Ele rejeitou a idéia de uma intervenção da Corte Penal Internacional.
Um ministro sudanês garantiu que "não há genocídio", mas apenas "problemas políticos" em Darfur, rejeitando as demandas de um julgamento internacional para o presidente Omar al-Bashir por genocídio e crimes de guerra cometidos nesta província do oeste do Sudão.
Durante uma visita ao Moçambique, o ministro sudanês do Turismo, Joseph Dong, afirmou aos jornalistas que a crise em Darfur exige uma "solução política" e não a intervenção da Corte Penal Internacional (CPI).
"O presidente do Sudão é acusado de estar diretamente envolvido em um genocídio em Darfur", declarou Dong depois de uma reunião com o presidente do Moçambique, Armando Guebuza.

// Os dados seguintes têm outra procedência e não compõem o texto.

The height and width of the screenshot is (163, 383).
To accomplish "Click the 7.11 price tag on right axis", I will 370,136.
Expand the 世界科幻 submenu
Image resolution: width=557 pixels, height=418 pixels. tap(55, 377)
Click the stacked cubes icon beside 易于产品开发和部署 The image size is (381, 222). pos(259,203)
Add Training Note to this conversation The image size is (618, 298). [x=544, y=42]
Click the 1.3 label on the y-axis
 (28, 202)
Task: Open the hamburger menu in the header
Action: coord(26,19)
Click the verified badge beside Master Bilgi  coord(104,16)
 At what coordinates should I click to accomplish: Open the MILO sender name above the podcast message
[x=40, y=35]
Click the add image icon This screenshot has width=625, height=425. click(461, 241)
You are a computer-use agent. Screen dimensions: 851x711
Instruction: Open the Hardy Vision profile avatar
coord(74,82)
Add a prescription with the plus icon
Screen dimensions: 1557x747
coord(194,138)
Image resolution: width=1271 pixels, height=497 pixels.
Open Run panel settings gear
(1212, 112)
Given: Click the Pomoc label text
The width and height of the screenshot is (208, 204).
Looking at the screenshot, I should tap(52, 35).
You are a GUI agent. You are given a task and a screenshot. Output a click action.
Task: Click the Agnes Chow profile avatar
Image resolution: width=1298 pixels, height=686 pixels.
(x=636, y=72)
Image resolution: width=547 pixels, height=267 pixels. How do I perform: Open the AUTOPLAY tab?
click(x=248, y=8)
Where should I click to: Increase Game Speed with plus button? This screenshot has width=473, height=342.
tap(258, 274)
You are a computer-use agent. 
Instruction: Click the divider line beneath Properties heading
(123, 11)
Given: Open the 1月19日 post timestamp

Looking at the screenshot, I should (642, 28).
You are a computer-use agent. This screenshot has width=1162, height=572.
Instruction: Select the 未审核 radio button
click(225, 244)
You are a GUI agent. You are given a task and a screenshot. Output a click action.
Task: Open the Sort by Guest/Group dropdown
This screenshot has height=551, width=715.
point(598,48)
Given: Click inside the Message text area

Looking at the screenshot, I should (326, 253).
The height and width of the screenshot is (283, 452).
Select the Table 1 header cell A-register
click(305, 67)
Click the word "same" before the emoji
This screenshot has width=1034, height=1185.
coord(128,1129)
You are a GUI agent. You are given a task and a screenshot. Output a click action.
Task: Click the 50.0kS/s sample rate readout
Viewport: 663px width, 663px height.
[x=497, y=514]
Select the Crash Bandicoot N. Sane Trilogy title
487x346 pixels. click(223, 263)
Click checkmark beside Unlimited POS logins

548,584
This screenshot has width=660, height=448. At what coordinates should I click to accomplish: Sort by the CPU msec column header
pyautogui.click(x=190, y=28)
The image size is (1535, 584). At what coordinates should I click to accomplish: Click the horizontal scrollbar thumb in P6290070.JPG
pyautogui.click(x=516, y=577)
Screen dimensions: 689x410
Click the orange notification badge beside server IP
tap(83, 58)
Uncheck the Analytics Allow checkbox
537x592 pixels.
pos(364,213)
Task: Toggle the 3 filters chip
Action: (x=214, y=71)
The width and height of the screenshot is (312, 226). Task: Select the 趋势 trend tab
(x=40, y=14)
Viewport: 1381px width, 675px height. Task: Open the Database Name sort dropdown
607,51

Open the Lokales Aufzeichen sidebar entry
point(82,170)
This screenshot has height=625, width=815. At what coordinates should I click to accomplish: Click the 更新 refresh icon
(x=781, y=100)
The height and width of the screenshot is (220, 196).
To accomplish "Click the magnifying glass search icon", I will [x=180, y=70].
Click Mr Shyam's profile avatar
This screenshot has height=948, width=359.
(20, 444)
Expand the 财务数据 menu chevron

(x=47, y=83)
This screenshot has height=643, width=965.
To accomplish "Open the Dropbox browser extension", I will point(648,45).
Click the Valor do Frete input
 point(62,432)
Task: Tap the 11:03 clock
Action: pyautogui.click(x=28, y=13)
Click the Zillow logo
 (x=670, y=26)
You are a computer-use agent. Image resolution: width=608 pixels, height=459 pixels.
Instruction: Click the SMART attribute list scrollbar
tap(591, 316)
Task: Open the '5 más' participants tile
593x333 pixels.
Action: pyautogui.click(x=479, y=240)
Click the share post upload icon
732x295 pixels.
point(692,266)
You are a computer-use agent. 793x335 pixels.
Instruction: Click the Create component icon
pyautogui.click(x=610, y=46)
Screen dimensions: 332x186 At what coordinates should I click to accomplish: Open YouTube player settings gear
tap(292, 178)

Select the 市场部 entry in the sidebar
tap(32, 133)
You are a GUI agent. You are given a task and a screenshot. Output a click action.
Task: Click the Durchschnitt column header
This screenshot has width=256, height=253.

"O Sudão rejeita estas acusações. Não há genocídio, há apenas problemas políticos. Em todo caso, não ratificamos o tratado que instituiu esta corte", lembrou o ministro.
Julgamento
No dia 14 de julho, o procurador da CPI, Luis Moreno-Ocampo, pediu à CPI que emitisse uma ordem de captura contra Omar al-Bashir por genocídio, crimes de guerra e crimes contra a humanidade em Darfur, assolado por uma guerra civil desde 2003.
Se a emissão da ordem de captura pelo CPI for confirmada, será a primeira contra um chefe de Estado em exercício.
Segundo as Nações Unidas, cerca de 300 mil pessoas morreram e 2,2 milhões fugiram de Darfur desde o início do conflito. O Sudão admite a existência de 10 mil mortos.